Furthermore, compliance is another important factor that affected periodontal non-surgical treatment. In this study, after 3 months of treatment, patients in the complete compliance group had significantly higher Δ PD than those in the irregular compliance group. The result demonstrated that good compliance is essential to a successful periodontal treatment. Periodontitis, characterized by its painless property, the awareness of plaque control in patients will decreasing after treatment, so they no longer followed up, until the dysfunction such as more severe bleeding gums and hypermobility in teeth occurred. Lee et al. [20] found that patients with complete compliance had significantly lower rates of tooth loss during supportive periodontal therapy (SPT) than the patients with irregular compliance. Moreover, Robinson et al. [21] and Furuta et al. [22] have found that women had stronger anti-infection ability, and the oral health habits of women were better than men, and the overall prognosis of periodontal treatment of women was better than that of men [23]. However, in this study, the factors of age and gender showed no significant correlation, which may be related to the limited sample size. Meanwhile, the goodness of fit (− 2logL) of the final model was significantly different from that of the null model, which indicated that the difference was significantly improved after all the clinical covariates were added to the model, but there were still unexplained parts. Hence, the remaining research variables can be added to future studies to further explain the model, such as the factors of furcation involvement, pulp status, crown root ratio, direction of bone resorption, crowded degree of dentition, width of attached gingiva, subgingival plaque microorganisms, systemic diseases, and genetics.

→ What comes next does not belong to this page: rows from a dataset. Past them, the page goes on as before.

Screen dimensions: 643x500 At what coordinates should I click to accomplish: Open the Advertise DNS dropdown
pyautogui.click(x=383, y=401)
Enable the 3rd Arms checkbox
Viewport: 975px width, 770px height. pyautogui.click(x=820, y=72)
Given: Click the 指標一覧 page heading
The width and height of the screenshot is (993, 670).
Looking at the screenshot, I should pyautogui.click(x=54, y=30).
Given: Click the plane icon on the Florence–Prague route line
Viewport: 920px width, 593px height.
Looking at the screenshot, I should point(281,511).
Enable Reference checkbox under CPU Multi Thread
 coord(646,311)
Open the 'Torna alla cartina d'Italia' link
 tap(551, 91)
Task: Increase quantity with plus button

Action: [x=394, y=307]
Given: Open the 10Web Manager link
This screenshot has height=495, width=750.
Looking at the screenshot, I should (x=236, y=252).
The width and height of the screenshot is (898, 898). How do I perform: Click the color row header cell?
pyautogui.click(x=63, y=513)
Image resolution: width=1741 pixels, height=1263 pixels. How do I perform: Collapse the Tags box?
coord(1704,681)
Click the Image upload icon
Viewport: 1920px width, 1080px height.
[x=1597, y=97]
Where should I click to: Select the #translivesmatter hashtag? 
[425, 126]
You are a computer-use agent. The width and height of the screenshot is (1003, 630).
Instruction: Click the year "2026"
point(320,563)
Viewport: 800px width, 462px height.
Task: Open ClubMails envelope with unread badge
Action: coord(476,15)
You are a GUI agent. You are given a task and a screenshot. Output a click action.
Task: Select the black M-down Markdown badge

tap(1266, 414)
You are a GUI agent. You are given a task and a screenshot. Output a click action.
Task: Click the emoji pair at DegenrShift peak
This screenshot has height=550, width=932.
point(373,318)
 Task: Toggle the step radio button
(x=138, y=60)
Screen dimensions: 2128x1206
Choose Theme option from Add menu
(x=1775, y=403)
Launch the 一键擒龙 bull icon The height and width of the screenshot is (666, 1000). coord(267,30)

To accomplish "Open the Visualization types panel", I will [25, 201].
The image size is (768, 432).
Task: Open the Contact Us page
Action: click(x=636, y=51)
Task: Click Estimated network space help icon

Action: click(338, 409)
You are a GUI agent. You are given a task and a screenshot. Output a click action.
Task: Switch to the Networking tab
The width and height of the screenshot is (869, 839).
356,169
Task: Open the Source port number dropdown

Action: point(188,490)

The enlightenment of this study for clinicians is that the prognosis of periodontal non-surgical treatment for periodontitis patients with smoking, poor compliance and poor awareness of oral health may be poor. For this group, clinicians should emphasize the necessities of quitting smoking and SPT, strengthen oral hygiene instruction. Moreover, the multi-rooted teeth, teeth with severe TM, BI and CAL often suggest lower PD reduction, especially the buccolingual central site, which requires clinicians to fully consider the above factors when making the treatment plans for initial diagnosis. It is also necessary to focus on these teeth and sites during the long-term follow-up to prevent the further disease progression.